What to work on: In the listing below, a line holding "After a car" and a line holding "About Us (1151, 28)" mark the range. Retype both exactly, with all lines between them.

The data:
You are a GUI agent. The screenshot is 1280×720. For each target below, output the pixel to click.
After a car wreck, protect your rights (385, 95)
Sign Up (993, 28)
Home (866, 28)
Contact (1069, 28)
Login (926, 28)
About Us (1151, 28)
==
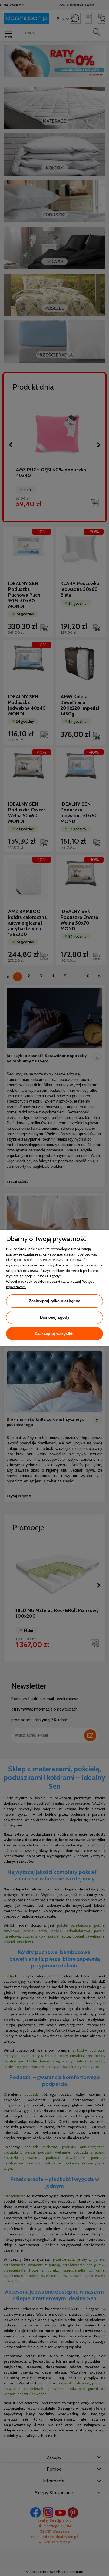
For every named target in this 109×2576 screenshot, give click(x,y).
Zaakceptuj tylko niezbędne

Solution to the problem:
After a car wreck, protect your rights (385, 95)
Sign Up (993, 28)
Home (866, 28)
Contact (1069, 28)
Login (926, 28)
About Us (1151, 28)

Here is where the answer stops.